ユウヤの言葉に怯み、黒いもやもやが無くなったこともあり、マリカは、力なく崩れ折れた。
「……い、今、何と?」
マリカは、乱したドレスを整え、ユウヤを見つめていた。
「俺、『ユリカ』さんの孫なんです。あなたが、交際を許さなかった下人との間に産まれたのが、親父でした。………お会い出来て、光栄です。曾婆ちゃん」
マリカは、何かに堪えるように、ユウヤを抱き締めた。
「……知っていました。知っていましたよ。サヤカが抱いていた赤ん坊。気がつかないふりをしていましたの。……戦禍に見舞われるくらいなら、どこかでと」
許さなかったのは、マリカの優しさだった。大きな家にいたら、真っ先に餌食にされる。だから、冷たくしていたと。………マリカも、辛かったのだ。自分に嘘をついてまでも、守りたかった。……それは、達成されていたのだ。
「……会えてよかったです」
優しくも、切ない顔をしたマリカ。『主人』の確固たる死亡と、『孫』の安否。それこそが、彼女には必要だった『捜し物』。

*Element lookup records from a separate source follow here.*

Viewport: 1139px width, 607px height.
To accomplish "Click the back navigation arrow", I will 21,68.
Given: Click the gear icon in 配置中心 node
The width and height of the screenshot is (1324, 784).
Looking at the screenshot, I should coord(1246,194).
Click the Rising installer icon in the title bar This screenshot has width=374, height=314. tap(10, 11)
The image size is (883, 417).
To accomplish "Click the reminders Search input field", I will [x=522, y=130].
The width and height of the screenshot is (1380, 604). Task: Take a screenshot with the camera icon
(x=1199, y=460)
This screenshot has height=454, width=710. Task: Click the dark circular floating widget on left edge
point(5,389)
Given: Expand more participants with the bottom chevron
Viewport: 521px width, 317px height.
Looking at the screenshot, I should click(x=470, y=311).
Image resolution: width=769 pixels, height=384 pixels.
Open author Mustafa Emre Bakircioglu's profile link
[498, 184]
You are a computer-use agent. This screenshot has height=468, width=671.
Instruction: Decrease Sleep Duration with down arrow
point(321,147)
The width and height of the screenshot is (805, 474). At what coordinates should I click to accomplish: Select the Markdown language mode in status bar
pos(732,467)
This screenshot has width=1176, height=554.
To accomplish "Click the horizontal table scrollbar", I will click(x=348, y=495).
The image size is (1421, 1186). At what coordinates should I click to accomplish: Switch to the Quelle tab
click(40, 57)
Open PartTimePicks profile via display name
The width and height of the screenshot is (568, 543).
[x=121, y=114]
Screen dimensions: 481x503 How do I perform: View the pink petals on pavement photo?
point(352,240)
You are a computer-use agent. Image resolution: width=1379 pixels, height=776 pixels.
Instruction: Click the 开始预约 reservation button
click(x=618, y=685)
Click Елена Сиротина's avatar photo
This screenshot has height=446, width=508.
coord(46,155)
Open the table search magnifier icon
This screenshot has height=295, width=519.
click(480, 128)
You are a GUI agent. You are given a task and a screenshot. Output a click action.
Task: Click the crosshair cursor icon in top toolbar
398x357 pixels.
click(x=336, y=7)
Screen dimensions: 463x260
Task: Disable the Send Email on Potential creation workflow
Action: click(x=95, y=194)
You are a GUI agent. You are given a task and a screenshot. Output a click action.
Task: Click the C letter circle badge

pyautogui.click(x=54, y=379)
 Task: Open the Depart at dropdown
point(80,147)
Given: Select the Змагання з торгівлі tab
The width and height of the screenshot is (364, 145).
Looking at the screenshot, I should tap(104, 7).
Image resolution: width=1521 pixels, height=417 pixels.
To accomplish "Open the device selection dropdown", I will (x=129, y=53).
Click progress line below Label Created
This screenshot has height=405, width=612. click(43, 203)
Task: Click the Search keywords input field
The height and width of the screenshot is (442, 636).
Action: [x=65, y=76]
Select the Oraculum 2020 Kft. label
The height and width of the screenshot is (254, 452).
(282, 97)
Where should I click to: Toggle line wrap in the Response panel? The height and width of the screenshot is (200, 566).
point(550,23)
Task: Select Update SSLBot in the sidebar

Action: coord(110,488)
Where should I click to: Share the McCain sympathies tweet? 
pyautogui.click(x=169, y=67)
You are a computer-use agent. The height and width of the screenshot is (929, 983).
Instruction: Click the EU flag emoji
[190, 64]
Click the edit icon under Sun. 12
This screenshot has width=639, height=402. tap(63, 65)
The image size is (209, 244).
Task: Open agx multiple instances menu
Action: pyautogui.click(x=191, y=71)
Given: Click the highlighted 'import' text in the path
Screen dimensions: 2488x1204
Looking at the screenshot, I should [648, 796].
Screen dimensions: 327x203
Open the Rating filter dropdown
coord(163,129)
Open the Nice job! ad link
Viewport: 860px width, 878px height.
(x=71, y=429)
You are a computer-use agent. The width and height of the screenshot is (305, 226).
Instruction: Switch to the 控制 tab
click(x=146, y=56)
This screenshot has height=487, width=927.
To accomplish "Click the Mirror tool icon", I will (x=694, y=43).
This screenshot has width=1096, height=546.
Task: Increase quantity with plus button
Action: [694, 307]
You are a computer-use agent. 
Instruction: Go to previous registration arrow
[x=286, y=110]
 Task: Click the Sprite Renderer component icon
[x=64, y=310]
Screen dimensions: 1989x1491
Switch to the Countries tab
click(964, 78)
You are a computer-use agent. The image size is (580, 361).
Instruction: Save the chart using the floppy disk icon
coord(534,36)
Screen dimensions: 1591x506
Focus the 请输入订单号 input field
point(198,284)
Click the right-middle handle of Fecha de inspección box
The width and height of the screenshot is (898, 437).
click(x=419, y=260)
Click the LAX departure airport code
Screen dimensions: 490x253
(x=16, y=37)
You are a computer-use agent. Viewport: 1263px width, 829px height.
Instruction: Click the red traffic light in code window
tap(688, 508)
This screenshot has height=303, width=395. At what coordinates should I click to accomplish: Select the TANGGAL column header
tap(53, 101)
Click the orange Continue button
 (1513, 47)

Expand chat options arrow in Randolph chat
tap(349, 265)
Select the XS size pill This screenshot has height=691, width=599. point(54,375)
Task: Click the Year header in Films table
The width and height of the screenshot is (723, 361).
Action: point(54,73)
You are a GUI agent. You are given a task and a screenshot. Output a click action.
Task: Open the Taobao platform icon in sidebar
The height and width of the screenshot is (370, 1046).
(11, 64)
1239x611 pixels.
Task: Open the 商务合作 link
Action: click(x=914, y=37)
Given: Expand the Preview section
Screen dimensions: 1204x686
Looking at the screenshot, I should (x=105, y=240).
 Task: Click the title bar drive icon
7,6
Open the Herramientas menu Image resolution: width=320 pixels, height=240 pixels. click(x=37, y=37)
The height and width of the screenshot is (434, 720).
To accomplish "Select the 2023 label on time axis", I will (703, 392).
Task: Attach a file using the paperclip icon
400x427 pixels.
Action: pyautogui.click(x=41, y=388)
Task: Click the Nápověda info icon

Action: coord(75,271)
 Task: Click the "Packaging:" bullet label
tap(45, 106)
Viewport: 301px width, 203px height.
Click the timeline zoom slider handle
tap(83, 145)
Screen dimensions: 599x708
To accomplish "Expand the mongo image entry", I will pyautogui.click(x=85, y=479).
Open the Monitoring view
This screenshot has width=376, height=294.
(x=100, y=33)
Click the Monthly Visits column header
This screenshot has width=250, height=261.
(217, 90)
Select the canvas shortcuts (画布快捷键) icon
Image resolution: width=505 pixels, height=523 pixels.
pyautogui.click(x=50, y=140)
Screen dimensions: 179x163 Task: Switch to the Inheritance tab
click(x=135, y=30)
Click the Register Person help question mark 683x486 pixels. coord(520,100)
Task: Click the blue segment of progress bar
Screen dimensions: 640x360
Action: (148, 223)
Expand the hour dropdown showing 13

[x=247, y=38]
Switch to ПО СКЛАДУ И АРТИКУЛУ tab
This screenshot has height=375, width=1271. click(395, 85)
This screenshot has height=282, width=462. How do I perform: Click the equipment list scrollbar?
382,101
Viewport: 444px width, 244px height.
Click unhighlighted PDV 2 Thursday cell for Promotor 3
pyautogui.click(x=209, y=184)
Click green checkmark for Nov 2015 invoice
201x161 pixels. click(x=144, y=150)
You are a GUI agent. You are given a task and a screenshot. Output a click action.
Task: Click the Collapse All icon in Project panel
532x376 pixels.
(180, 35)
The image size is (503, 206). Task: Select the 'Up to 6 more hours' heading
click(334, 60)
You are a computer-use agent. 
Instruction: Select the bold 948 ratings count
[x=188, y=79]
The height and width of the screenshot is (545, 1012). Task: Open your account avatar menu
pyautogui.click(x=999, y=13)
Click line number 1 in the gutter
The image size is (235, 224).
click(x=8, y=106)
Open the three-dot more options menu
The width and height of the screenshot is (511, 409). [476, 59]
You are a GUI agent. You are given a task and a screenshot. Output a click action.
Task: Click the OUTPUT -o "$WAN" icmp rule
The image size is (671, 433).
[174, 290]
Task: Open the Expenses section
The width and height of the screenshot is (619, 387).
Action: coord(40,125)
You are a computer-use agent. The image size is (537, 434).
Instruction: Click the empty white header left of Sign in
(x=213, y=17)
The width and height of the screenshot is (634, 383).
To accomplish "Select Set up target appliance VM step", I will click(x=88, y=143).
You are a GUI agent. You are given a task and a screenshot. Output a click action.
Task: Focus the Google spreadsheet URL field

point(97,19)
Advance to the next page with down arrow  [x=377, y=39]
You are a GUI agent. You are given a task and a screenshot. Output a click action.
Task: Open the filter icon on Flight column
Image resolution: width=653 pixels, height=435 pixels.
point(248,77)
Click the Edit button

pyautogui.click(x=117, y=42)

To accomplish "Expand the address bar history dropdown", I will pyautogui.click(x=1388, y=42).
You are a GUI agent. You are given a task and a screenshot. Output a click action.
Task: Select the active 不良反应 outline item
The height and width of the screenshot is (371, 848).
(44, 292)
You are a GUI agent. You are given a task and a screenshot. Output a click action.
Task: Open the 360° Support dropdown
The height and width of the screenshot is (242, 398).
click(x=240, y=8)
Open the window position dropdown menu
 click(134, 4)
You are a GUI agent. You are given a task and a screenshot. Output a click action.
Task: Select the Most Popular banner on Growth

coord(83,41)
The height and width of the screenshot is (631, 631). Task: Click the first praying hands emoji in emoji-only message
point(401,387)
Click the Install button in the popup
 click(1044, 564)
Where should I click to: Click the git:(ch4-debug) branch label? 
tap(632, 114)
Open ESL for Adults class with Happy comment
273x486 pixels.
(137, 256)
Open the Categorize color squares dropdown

「もう、思い残すことは……ありません。主人の元へ、参ります。………皆さん、ありがとうございました」
ユウヤを離し、深々と頭を下げた。
………顔を上げたマリカの視線の先には、3月ウサギ。
「……たとえ、嘘でも、嬉しかったですよ?女性の喜ばせ方を知ってらっしゃるのは、わかっておりました。ありがとう」
ユウヤの頬を愛惜しそうに撫でると、広報を抱き締め、光となり、笑顔で消えていった。
◇◆◇◆◇◆◇
皆、ぼろぼろで動けない。しかし、達成した安堵で、皆、ぐったりと倒れこんだ。
「そういや、メモって何だったんだよ?」
「『このクエストには、赤ずきんが不可欠。死守して、早く助けにこい』」
拗ねたように伝える。
「……やっぱり、どうでも良かったわね」
━━皆、それぞれ休憩するこにした。